=== RECORDS FOR THIS TASK ===

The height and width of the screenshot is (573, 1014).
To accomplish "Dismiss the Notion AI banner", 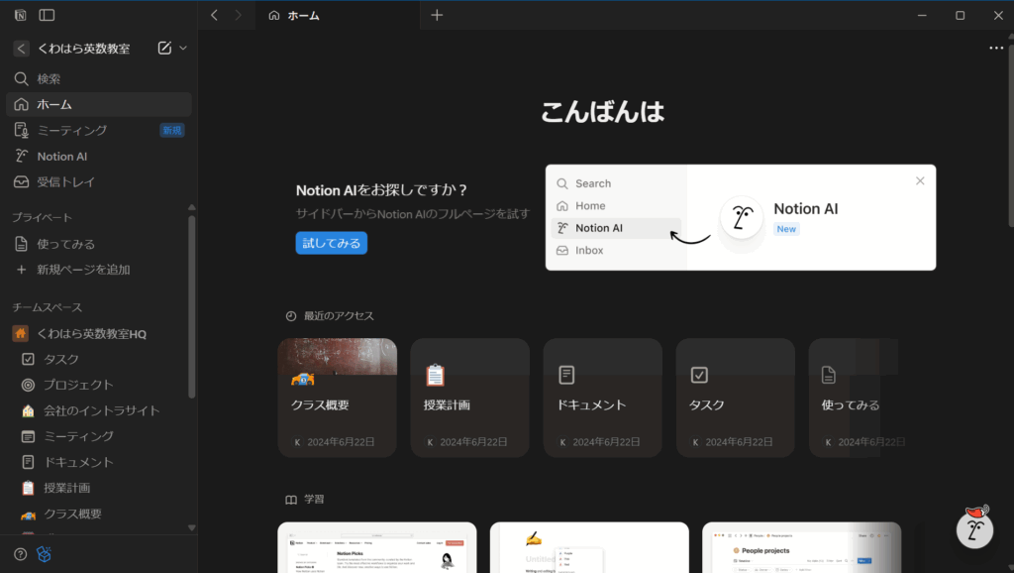I will [920, 180].
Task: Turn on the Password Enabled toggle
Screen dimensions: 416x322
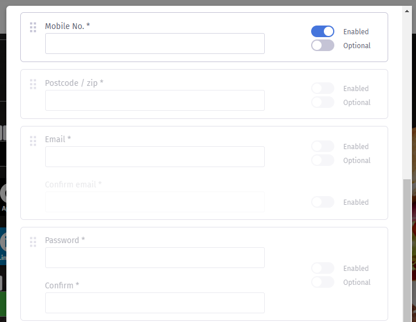Action: pos(323,268)
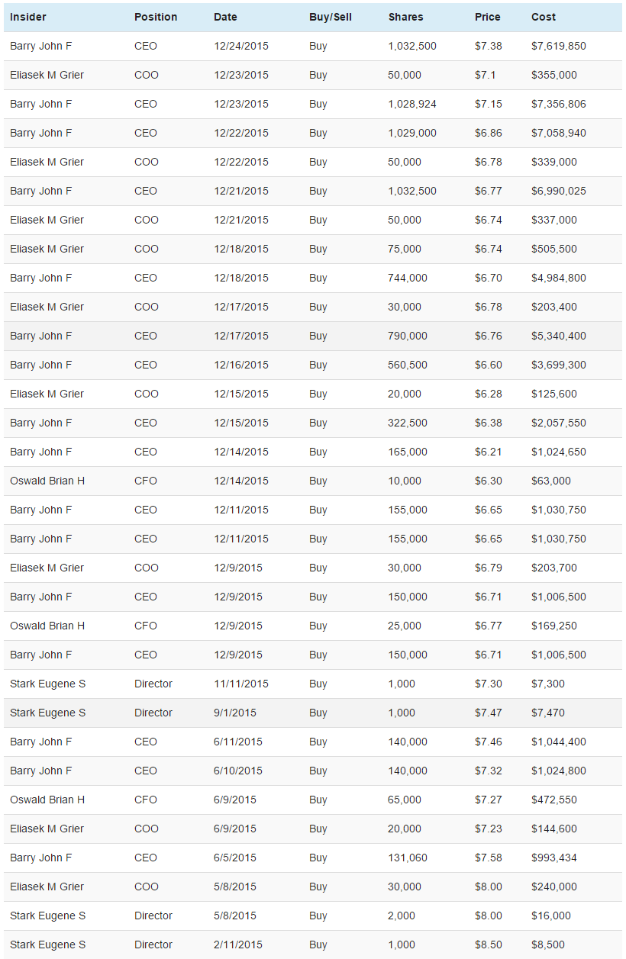Image resolution: width=626 pixels, height=959 pixels.
Task: Click the Insider column header
Action: (28, 17)
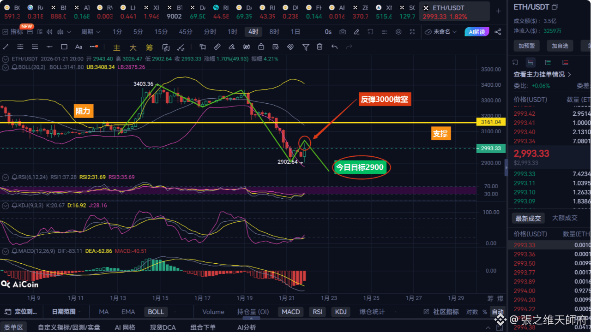Open chart settings with the gear icon

point(398,32)
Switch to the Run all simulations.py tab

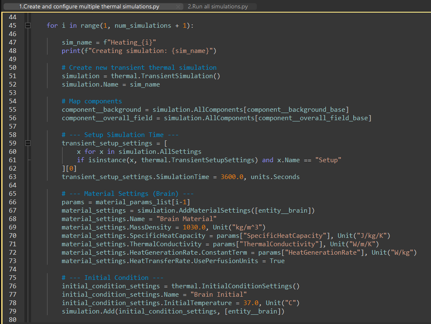pyautogui.click(x=218, y=6)
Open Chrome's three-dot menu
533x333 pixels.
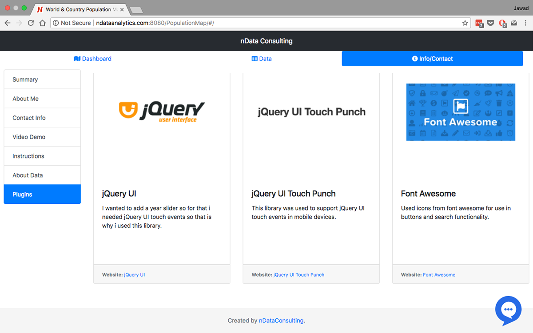click(525, 23)
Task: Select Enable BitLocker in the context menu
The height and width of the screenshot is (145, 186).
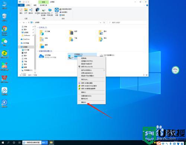Action: 87,67
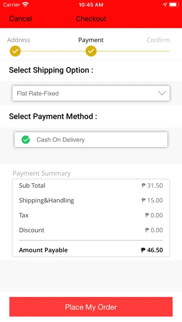182x322 pixels.
Task: Tap the Wi-Fi status icon
Action: (26, 5)
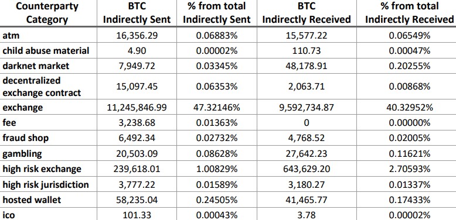Select the ico row label
This screenshot has height=220, width=456.
coord(8,215)
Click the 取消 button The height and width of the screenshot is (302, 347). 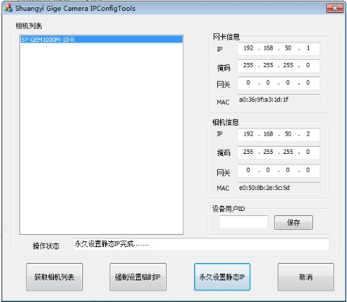pyautogui.click(x=306, y=277)
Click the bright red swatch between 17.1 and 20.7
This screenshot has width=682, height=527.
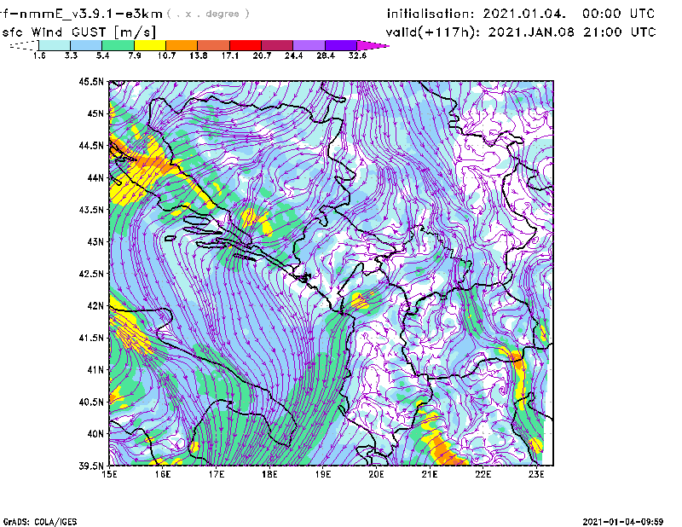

===

Write out every line from the entries where "menu" appears.

SOLUTION FOR THIS PROBLEM:
Open Chrome's three-dot menu
Task: Select Enable BitLocker in the context menu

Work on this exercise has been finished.